Pamlico Community College leads all other NC Community Colleges in meeting or exceeding performance measure.

June 5, 2014

Dr,. Maria Fraser Molina, Vice president of Instructional Services is all smiles as she reviews a report trom the NC Community College System office in Raleigh. PCC was at the top of the state’s list in this category.

More important than good grades on a report card is the work that created those good grades.

Pamlico Community College was recently recognized by the North Carolina Community College System headquarters in Raleigh as being the only community college of the 58 institutions in the system to meet or exceed five specific goals that relate to creating an environment conducive for academic success for its students.

But, according to Dr. Marìa Fraser-Molina, vice president for instruction, the real story is not the report from the state, but the effort underway at the college that put PCC in such a favorable position compared to its 57 sister institutions.

“A concerted effort called our QEP, a Quality Enhancement Plan, is underway which addresses the success and retention of first-year students. The QEP is an extremely well-thought out strategic effort with three main focal points developed by the PCC faculty and staff.

“First we require all first-year students to take and pass an academic success class. The course prepares students to create a career inventory for themselves. They develop an academic transfer plan if they expect to transfer to a four year college or university and the course emphasizes developing good study skills, use of college resources, and time management.”

A second feature of the QEP is an intense emphasis on academic advising. She said, “We provide the best opportunities possible for students to complete their goals by providing them with excellent academic advising from faculty leaders. This is a key component of the effort to help students meet their goals”
A third part of the QEP is the mandatory requirement that all incoming students go through a detailed orientation process. “We offer Orientation online for those students who find it more practical to participate in the process that way,” she reported.

She added, “I am confident that Pamlico Community College exceeding expectations on these five performance measures is proof of our commitment to creating an environment for student success and academic excellence. We have a very clear bottom-line goal at the college and that is helping students successfully complete their educational goals.”

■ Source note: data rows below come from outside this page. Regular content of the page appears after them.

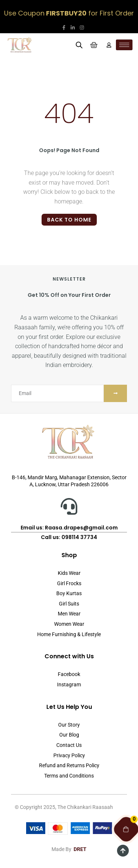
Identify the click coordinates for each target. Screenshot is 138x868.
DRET (80, 849)
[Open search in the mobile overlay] (79, 45)
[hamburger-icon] (124, 45)
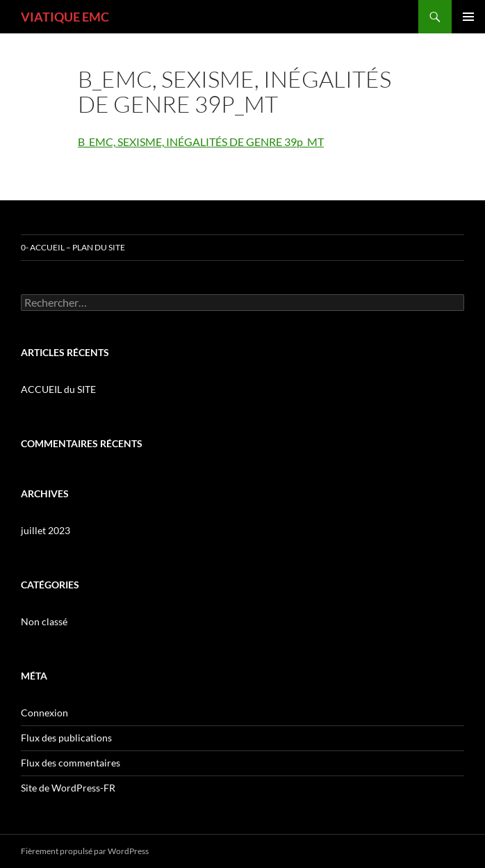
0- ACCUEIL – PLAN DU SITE (73, 247)
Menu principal (468, 17)
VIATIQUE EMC (65, 17)
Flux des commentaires (70, 762)
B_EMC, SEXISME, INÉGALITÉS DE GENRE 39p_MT (201, 141)
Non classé (44, 621)
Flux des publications (66, 737)
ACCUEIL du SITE (58, 389)
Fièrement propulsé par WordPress (85, 851)
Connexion (44, 712)
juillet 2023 (45, 530)
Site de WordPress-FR (68, 787)
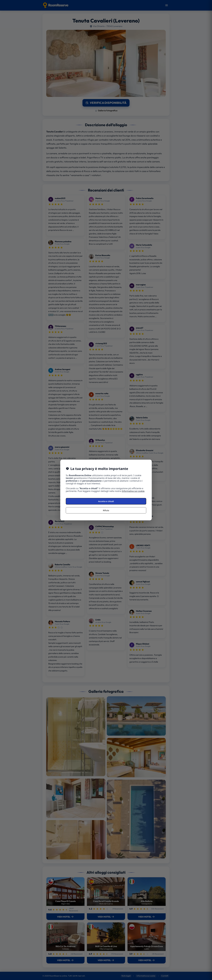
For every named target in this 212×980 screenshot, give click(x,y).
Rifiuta (106, 510)
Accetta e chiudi (106, 501)
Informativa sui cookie (133, 491)
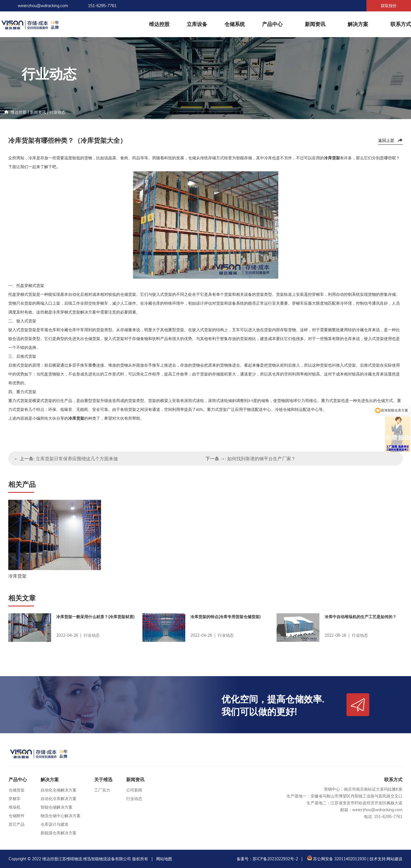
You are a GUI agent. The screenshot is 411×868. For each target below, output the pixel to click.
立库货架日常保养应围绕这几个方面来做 (77, 458)
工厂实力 (102, 790)
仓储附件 (17, 816)
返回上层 (386, 141)
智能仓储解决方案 (56, 807)
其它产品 (17, 824)
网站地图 (164, 859)
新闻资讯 (315, 24)
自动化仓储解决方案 (58, 790)
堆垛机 (14, 807)
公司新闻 (134, 790)
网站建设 (394, 859)
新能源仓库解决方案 (58, 833)
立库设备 (197, 24)
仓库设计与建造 (54, 824)
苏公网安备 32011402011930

She also noted that these efforts are campus wide, not just focused on academic programs of study, but also on those programs that fall under the description of workforce development and career training.
Pamlico Community College was the leader in North Carolina’s Community College System by meeting or exceeding these five goals:

  • GED, High School Equivalency passing rate of 82%.
  • Success by students in developmental math classes, 78% of students who were required to take a developmental math class subsequently successfully completed a college level math class.
  • First year progression rate, 86% of students who enrolled in 12 semester hours their first year successfully completed 12 semester hours.
  • Curriculum completion rate, more than half of the students seeking credentials or degrees either graduated, * transferred, or were still enrolled.
  • Transfer performance, 100% of students who transferred to a four year institution earned a GPA of 2.0 or better after two semesters at that institution.

Dr. Fraser-Molina added, “While we are certainly overjoyed at this report, we are by no means taking any time to rest on our laurels. The college’s Quality Enhancement Plan is an ongoing, living, day-to-day endeavor. Each day brings a new opportunity for us to examine everything we are doing to see how we can do it better.”
Noting that Pamlico Community College is the smallest of the 58 community colleges in North Carolina, Brandi McCullough, Director of Planning, Research, and Institutional effectiveness, observed, “Small is good. Because we are small, we can more easily see what works and what doesn’t work and adapt accordingly.”
Commenting on the distinctive report from the North Carolina Community College system, PCC President Cleve H. Cox said, “It is truly an honor to be associated with a group of employees who obviously are committed to their jobs and those we serve. I am proud of each and every one of the fine folks who work at PCC.”